Ecrire cette vérité, confirmée sur le terrain par cette enquête, ne signifie pas qu’il faut boycotter la Chine, cette puissance de plus d’un milliard d’habitants dont le poids et l’influence sont considérables. Notre obligation, et celle des autorités qui abritent les institutions multilatérales infiltrées par les espions chinois, est de faire en sorte que les enceintes de l’ONU, et particulièrement celles dévolues aux droits de l’homme, ne soient pas foulées aux pieds par les dictatures.

Le prix de la puissance

Cela vaut pour la Chine, d’autant plus que celle-ci s’affirme comme une grande puissance «responsable». Mais aussi pour les autres régimes autoritaires mis en cause dans ces instances, en particulier lors des sessions du Conseil des droits de l’homme à Genève. La Suisse, gardienne du Palais des Nations, et le Canton de Genève, n’ont pas pour mission de traquer les agents chinois, sauf s’ils constituent un danger pour la sécurité de la Confédération. Notre devoir de pays hôte et de capitale onusienne est en revanche de protéger ceux qui osent parler et ceux qui, parfois au risque de leur vie, viennent témoigner sur les bords du Léman.
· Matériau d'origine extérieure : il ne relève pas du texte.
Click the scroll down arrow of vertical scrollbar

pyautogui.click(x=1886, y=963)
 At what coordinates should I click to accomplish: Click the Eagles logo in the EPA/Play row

Une autre responsabilité, qui échoit en partie au pays hôte, est de distinguer entre les organisations non gouvernementales légitimes, et celles qui ont pour seul but de faire un travail d’obstruction et de harcèlement au service d’Etats sans scrupule. Il en va de la réputation de la Genève internationale, mais aussi du respect de la neutralité helvétique. Il en va, surtout, de notre crédibilité comme pays défenseur, sur son territoire, de la liberté d’expression.

Médias sous contrôle

La Chine n’est pas un pays comme les autres. Ses moyens financiers et sa volonté de s’imposer sur la scène internationale, mais aussi sa maîtrise des outils de surveillance technologiques les plus sophistiqués, lui donnent une capacité presque unique de répression. Il faut donc avoir cela en tête à tous les instants. Pas pour nier le droit souverain du gouvernement chinois à défendre ses positions dans tous les domaines. Mais pour éviter que l’ONU, et la Genève internationale se transforment en piège pour les défenseurs des libertés, dans l’indifférence quasi-générale.

Les médias ont, en la matière, une responsabilité particulière. En Chine, ils sont contrôlés, verrouillés, écrasés, asservis. Notre rôle est donc de parler des négociations entre Pékin et Washington, ou des offres commerciales chinoises faites à l’Europe, sans oublier la persécution des Tibétains, la répression des Ouïgours, les condamnations à répétition à Hong Kong, ou la volonté affichée de Pékin de reprendre Taïwan.

Le monde de 2025 a besoin de la Chine. Mais ceux qui osent encore, face au rouleau compresseur la Chine communiste, défendre les libertés et leur simple droit à exister, ont cruellement besoin de nous.